匹配 `"team1_doc"` 或 `"team2_doc"`。

**规则：**

- `constraints` 字段不能为空。每个约束至少要声明 `prefix`、`suffix` 或 `in` 中的一项，并且约束数组必须至少包含一项。若表示“不过滤”，则完全省略该字段。
- `in` 不能与 `prefix` 或 `suffix` 同时出现在同一个约束对象中。请改为在数组中使用单独的约束。
- `prefix` 和 `suffix` 必须是非空字符串。
- `in` 必须是非空字符串数组。

## 跨服务操作

某些操作会跨越服务边界。Document Server 存储你的文档，而其他服务则对其进行操作。例如，通过 Convert 服务导入 DOCX 会将文档及其注释写入 Document Server。当某个操作以这种方式读取或写入文档时，令牌需要同时包含发起操作和匹配的 `Documents` 操作。

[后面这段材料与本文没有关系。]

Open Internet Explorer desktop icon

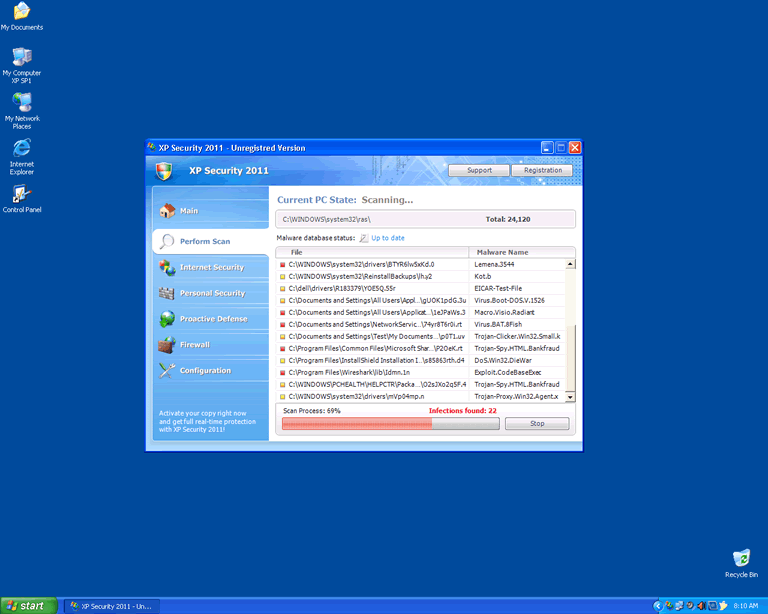21,148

一个将带注释的 DOCX 导入为已存储文档的令牌需要同时包含以下两项：

```json
{
  "permissions": [
    { "action": "Convert:Import:Docx", "resource": "*" },
    { "action": "Documents:Write", "resource": "*" }
  ]
}
```

`resource` 由你自行定义。每个服务页面都会说明它执行了哪些跨服务操作，以及它们所需的权限。

## 示例

### 对所有服务的完全访问权限

```json
{
  "iss": "env_abc123",
  "aud": ["AI", "Convert", "Documents"],
  "iat": 1722344565,
  "exp": 1722344865,
  "permissions": [
    { "action": "AI:Generation", "resource": "*" },
    { "action": "AI:Toolkit", "resource": "*" },
    { "action": "Documents:Write", "resource": "*" },
    { "action": "Convert:Import:Docx", "resource": "*" },
    { "action": "Convert:Export:Docx", "resource": "*" },
    { "action": "Convert:Import:Markdown", "resource": "*" },
    { "action": "Convert:Export:Markdown", "resource": "*" },
    { "action": "Convert:Export:Doc", "resource": "*" },
    { "action": "Convert:Export:Odt", "resource": "*" },
    { "action": "Convert:Export:Epub", "resource": "*" },
    { "action": "Convert:Export:Pdf", "resource": "*" },
    { "action": "Convert:Fonts", "resource": "*" }
  ]
}
```

`Documents:Write` 隐含覆盖读取和评论，因此只需要一个 Documents 条目。

### 仅对特定文档的只读访问

```json
{
  "permissions": [
    {
      "action": "Documents:Read",
      "resource": "*",
      "constraints": {
        "in": ["document_a", "document_b"]
      }
    }
  ]
}
```

### 仅 AI 访问

授予令牌所需的 AI 功能。下面的示例允许生成和工具包端点：

```json
{
  "aud": ["AI"],
  "permissions": [
    { "action": "AI:Generation", "resource": "*" },
    { "action": "AI:Toolkit", "resource": "*" }
  ]
}
```

### 文档转换

仅授予令牌实际使用的格式/方向对。下面的示例导入 DOCX 并导出 PDF：

```json
{
  "aud": ["Convert"],
  "permissions": [
    { "action": "Convert:Import:Docx", "resource": "*" },
    { "action": "Convert:Export:Pdf", "resource": "*" }
  ]
}
```

### 按文档前缀划分作用域

允许读取和评论属于特定团队的文档：

```json
{
  "permissions": [
    {
      "action": "Documents:Read",
      "resource": "*",
      "constraints": { "prefix": "team-sales_" }
    },
    {
      "action": "Documents:Comment",
      "resource": "*",
      "constraints": { "prefix": "team-sales_" }
    }
  ]
}
```

### 对单个文档的写入权限

```json
{
  "permissions": [
    { "action": "Documents:Write", "resource": "meeting-notes-2024" }
  ]
}
```

## 安全最佳实践

- **保持 token 短生命周期。** 将 `exp` 设置为 30 分钟或更短。为每个会话或连接生成一个新的 token。
- **使用最小权限原则。** 仅包含 token 实际需要的权限和受众。仅用于 Convert 导出的 token 不应在其受众中包含 `"Documents"` 或 `"AI"`。
- **切勿在客户端暴露你的私钥。** token 的生成必须在你的服务器上完成。将签名后的 JWT 发送给客户端，绝不要发送签名密钥。
- **定期轮换密钥。** 创建一对新的密钥，更新服务器以使用新密钥进行签名，然后停用旧密钥。Tiptap 支持每个环境同时存在多个活动密钥对，以实现零停机轮换。
- **设置 `sub` 以便审计。** 在 `sub` 中包含用户标识符有助于在日志和审计追踪中将操作追溯到特定用户。